Lamia

In ancient Greek mythology, Lamia (Greek: Λάμια) was a beautiful queen of Libya who became a child-eating daemon. Aristophanes claimed her name derived from the Greek word for gullet (λαιμός; laimos), referring to her habit of devouring children.

Some accounts say she has a serpent's tail below the waist. This popular description of her is largely due to Lamia, a poem by John Keats published in 1819. Antoninus Liberalis uses Lamia as an alternate name for the serpentine drakaina Sybaris; however, Diodorus Siculus describes her as having nothing more than a distorted face.

Later traditions referred to many lamiae; these were folkloric monsters similar to vampires and succubi that seduced young men and then fed on their blood.

Zeus then gave her the ability to remove her eyes. The purpose of this ability is unclear in Diodorus, but other versions state Lamia's ability to remove her eyes came with the gift of prophecy. Zeus did this to appease Lamia in her grief over the loss of her children.

In later stories, Lamia was cursed with the inability to close her eyes so that she would always obsess over the image of her dead children. Some accounts (see Horace, below) say Hera forced Lamia to devour her own children. Myths variously describe Lamia's monstrous (occasionally serpentine) appearance as a result of either Hera's wrath, the pain of grief, the madness that drove her to murder, or - in some rare versions - a natural result of being Hecate's daughter.
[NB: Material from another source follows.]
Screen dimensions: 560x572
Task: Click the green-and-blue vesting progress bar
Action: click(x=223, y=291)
Horace, in Ars Poetica (l.340) imagines the impossibility of retrieving the living children she has eaten:

Neu pranse Lamiae vivum puerum extrabat alvo.
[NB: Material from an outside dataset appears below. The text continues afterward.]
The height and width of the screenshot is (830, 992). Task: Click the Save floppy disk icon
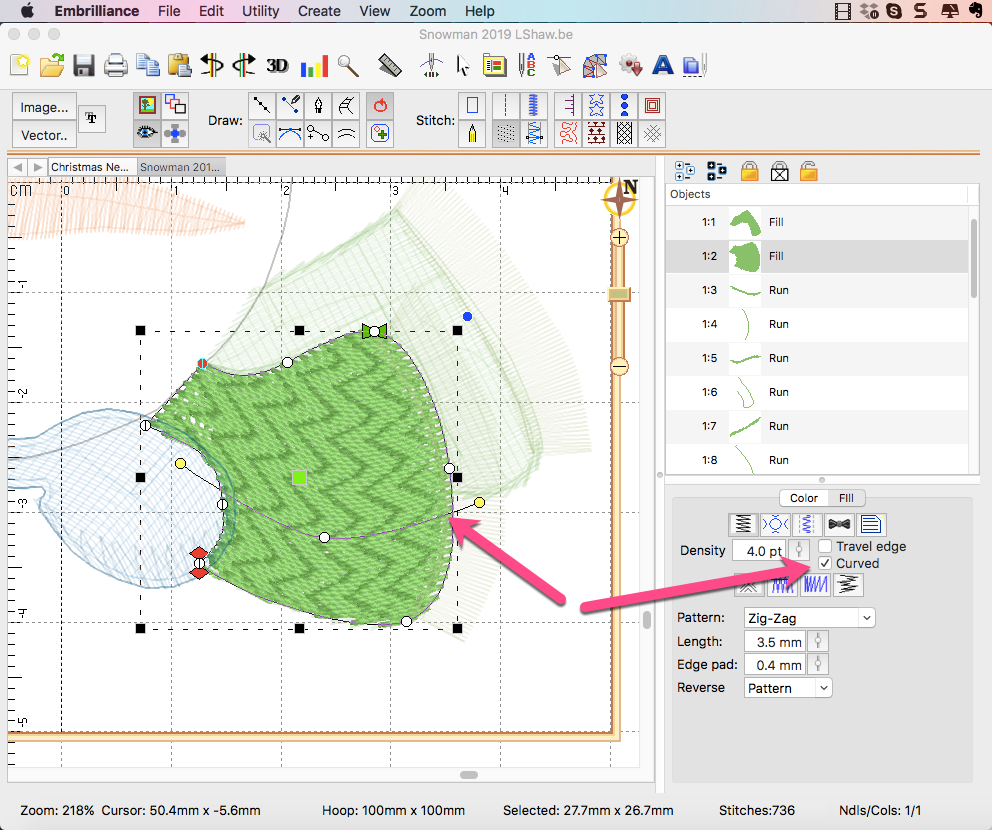coord(84,66)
Alexander Pope translates the line:

Shall Lamia in our sight her sons devour, and give them back alive the self-same hour?
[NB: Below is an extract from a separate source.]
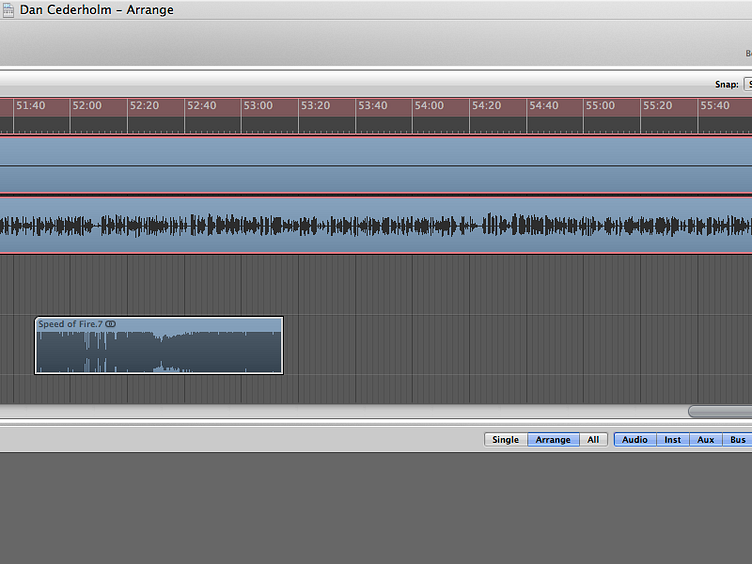The height and width of the screenshot is (564, 752).
Task: Switch mixer view to Single
Action: 505,440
Stesichorus identifies Lamia as the mother of Scylla, by Phorcys. This might be a conflation of Lamia with the sea goddess Ceto, traditionally Phorcys's wife and mother of Scylla. Further passing references to Lamia were made by Strabo (i.II.8) and Aristotle (Ethics vii.5). Other sources cite Triton as having fathered Scylla by Lamia. Antoninus Liberalis identifies the dragon Sybaris with Lamia, another conflation.